▶ [QUOTED PASSAGE]
════════════════

Today, one in nine people lack access to safe water and one in three people lack access to a toilet. In order to bridge the gap, scientists at Australian research center CSIRO have used graphene to create a simple filtration system that allows water molecules to pass through nanochannels on a membrane’s surface while stopping pollutants with larger molecules. Meanwhile, Researchers at MIT say that graphene could provide a revolutionary way of turning saltwater into clean drinking water.
In 2013, Chinese researchers announced they had developed the most lightweight material ever – a sponge-like material made by fusing freeze-dried carbon with graphene oxide. Called the Graphene Aerogel, the graphene-based sponge weighs only 0.16 milligrams per cubic centimeter and is capable of absorbing oil in quantities up to 900 times its own weight. In the future, such sponges could prove indispensable to clean oil spills.

════════════════

▶ [INFORMATION GIVEN]
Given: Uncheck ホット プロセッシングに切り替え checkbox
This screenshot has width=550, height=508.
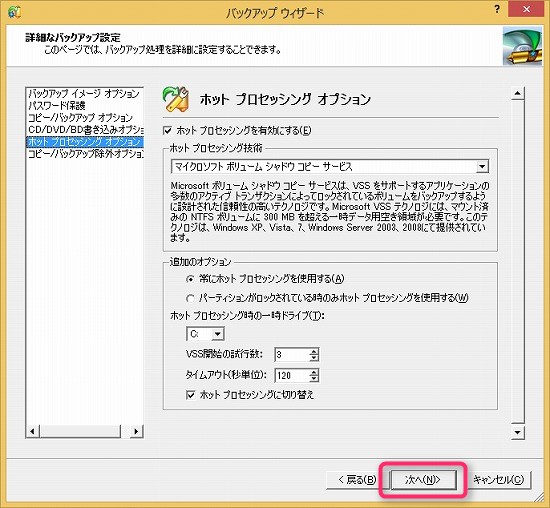Looking at the screenshot, I should pos(190,395).
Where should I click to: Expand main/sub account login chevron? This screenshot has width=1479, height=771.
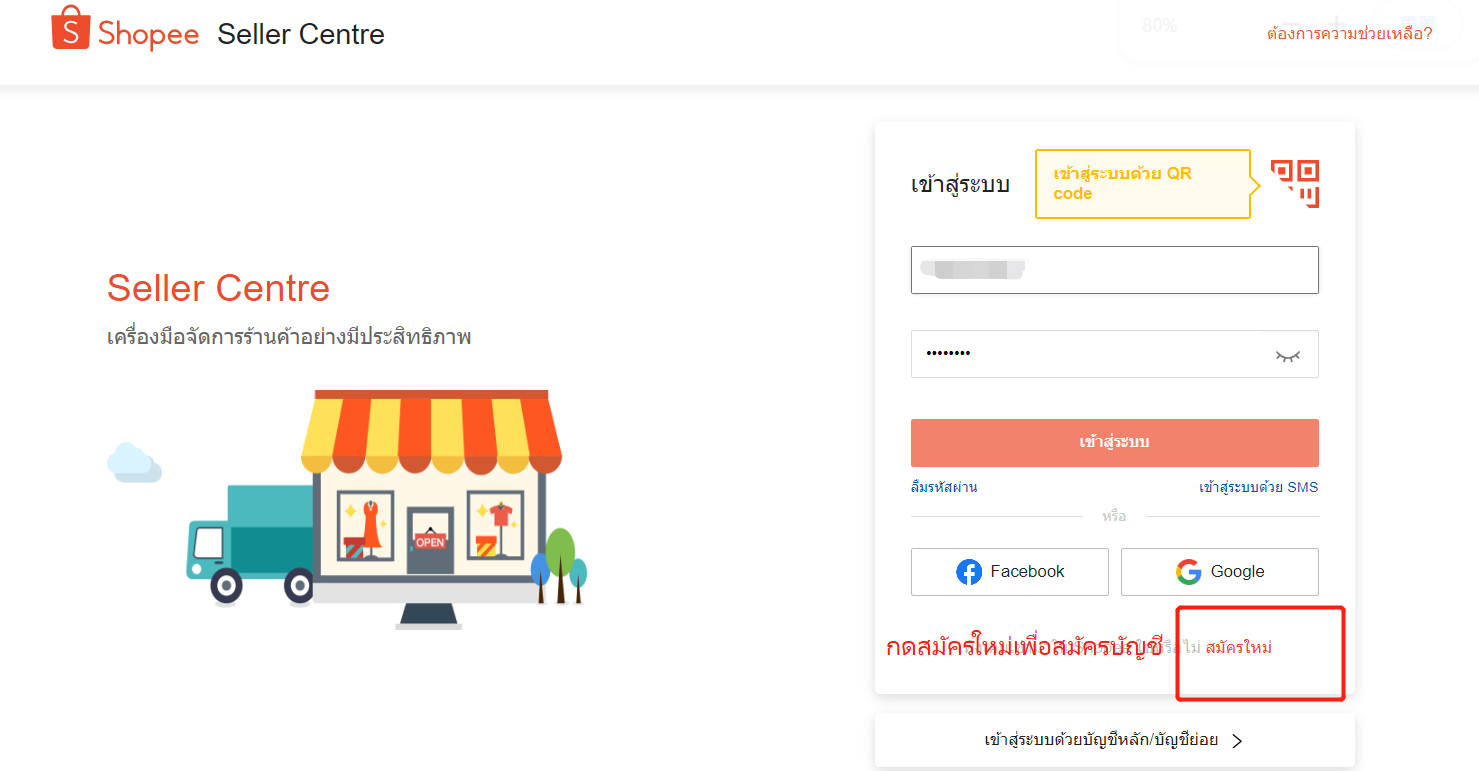(1237, 741)
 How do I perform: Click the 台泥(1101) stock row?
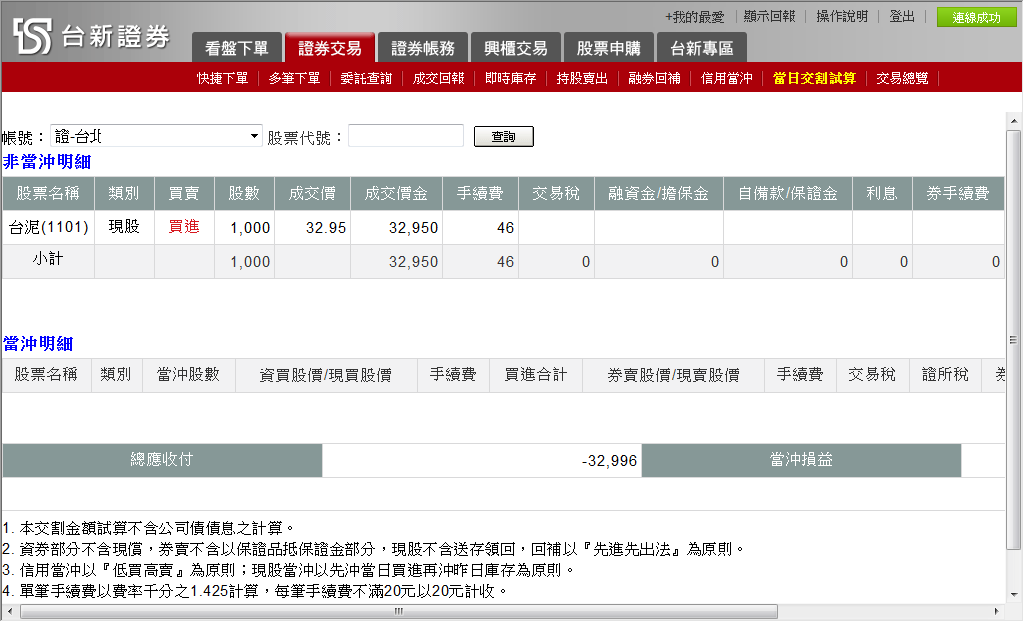pos(48,227)
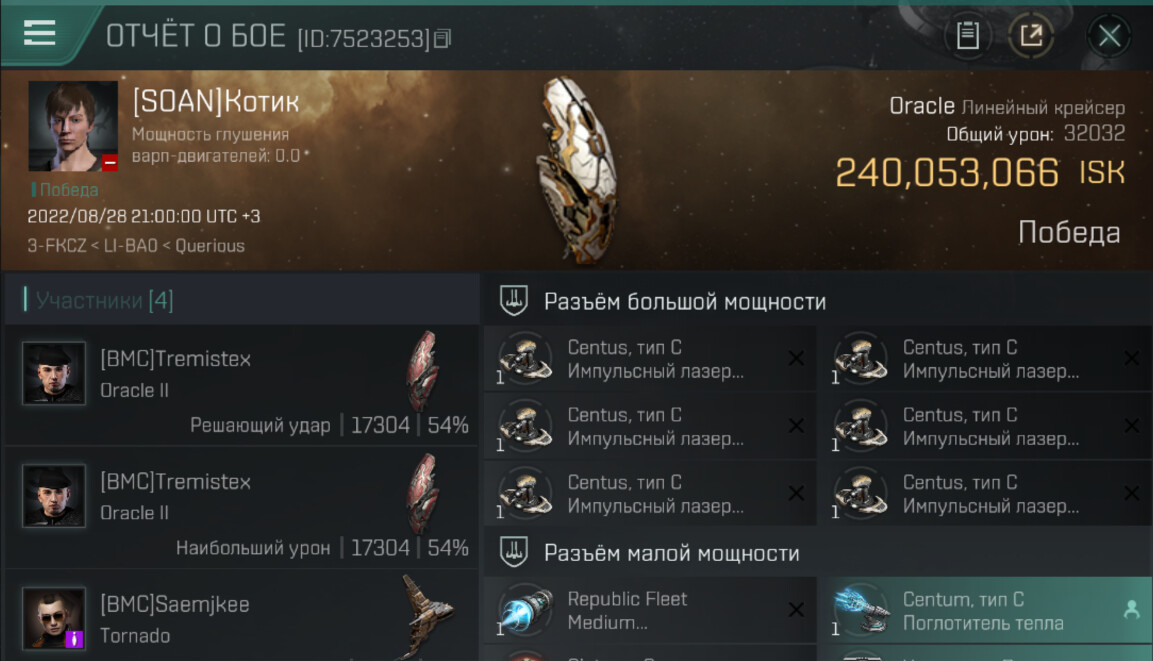
Task: Select the first Centus pulse laser icon
Action: tap(525, 359)
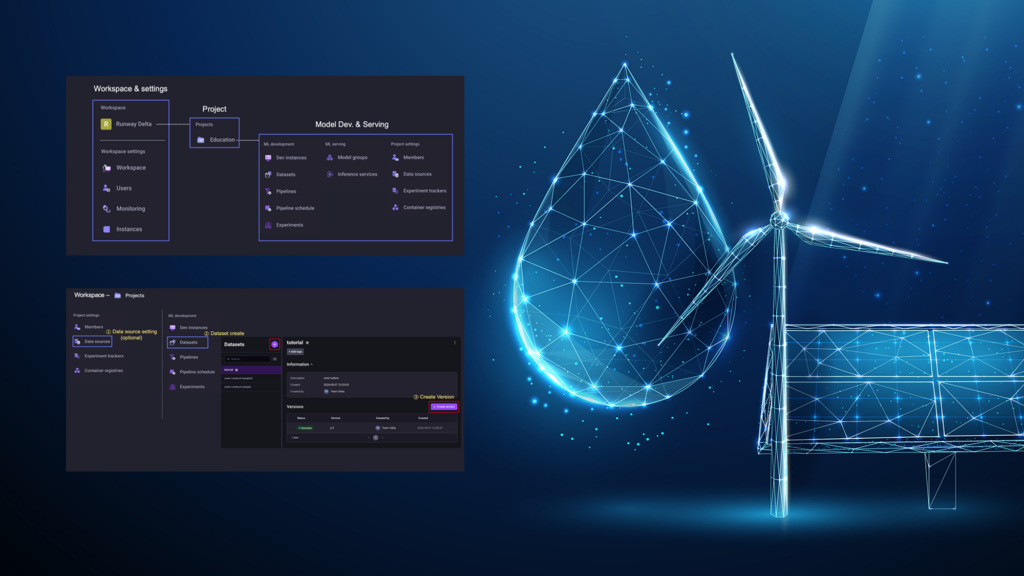
Task: Click the Projects breadcrumb next to Workspace
Action: [134, 296]
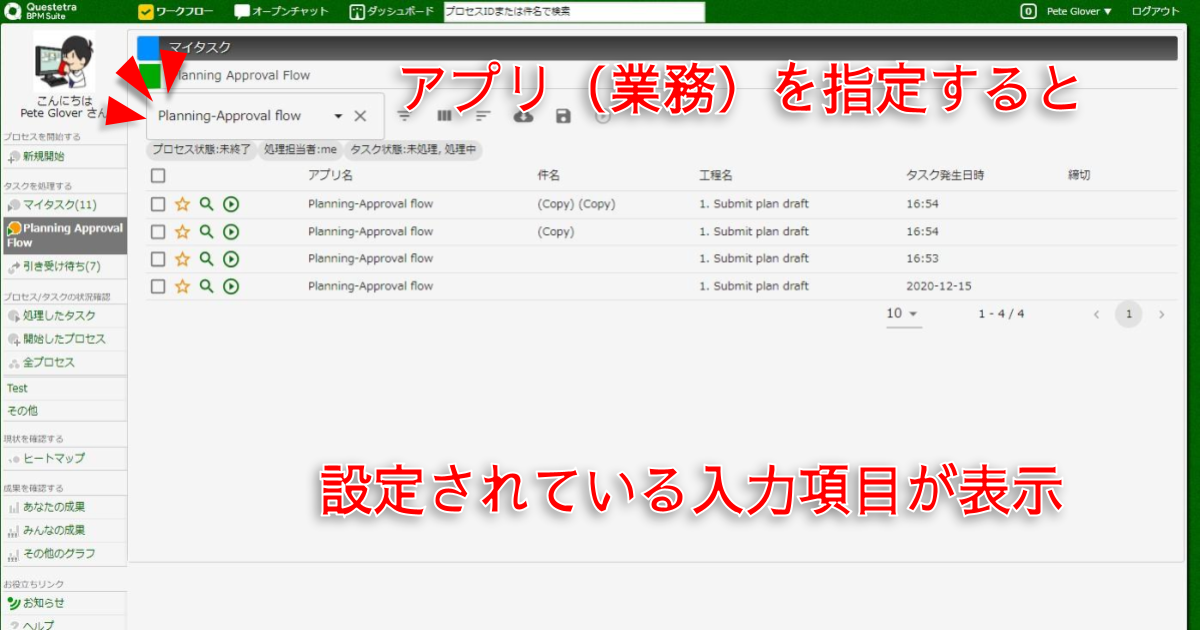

════════════════

▶ [WHAT YOU WILL DO]
Reproduce the passage about graphene in full, word for word. The listing is separate material and has nothing to do with the passage about graphene.

▶ [EXERCISE RESPONSE]
Today, one in nine people lack access to safe water and one in three people lack access to a toilet. In order to bridge the gap, scientists at Australian research center CSIRO have used graphene to create a simple filtration system that allows water molecules to pass through nanochannels on a membrane’s surface while stopping pollutants with larger molecules. Meanwhile, Researchers at MIT say that graphene could provide a revolutionary way of turning saltwater into clean drinking water.
In 2013, Chinese researchers announced they had developed the most lightweight material ever – a sponge-like material made by fusing freeze-dried carbon with graphene oxide. Called the Graphene Aerogel, the graphene-based sponge weighs only 0.16 milligrams per cubic centimeter and is capable of absorbing oil in quantities up to 900 times its own weight. In the future, such sponges could prove indispensable to clean oil spills.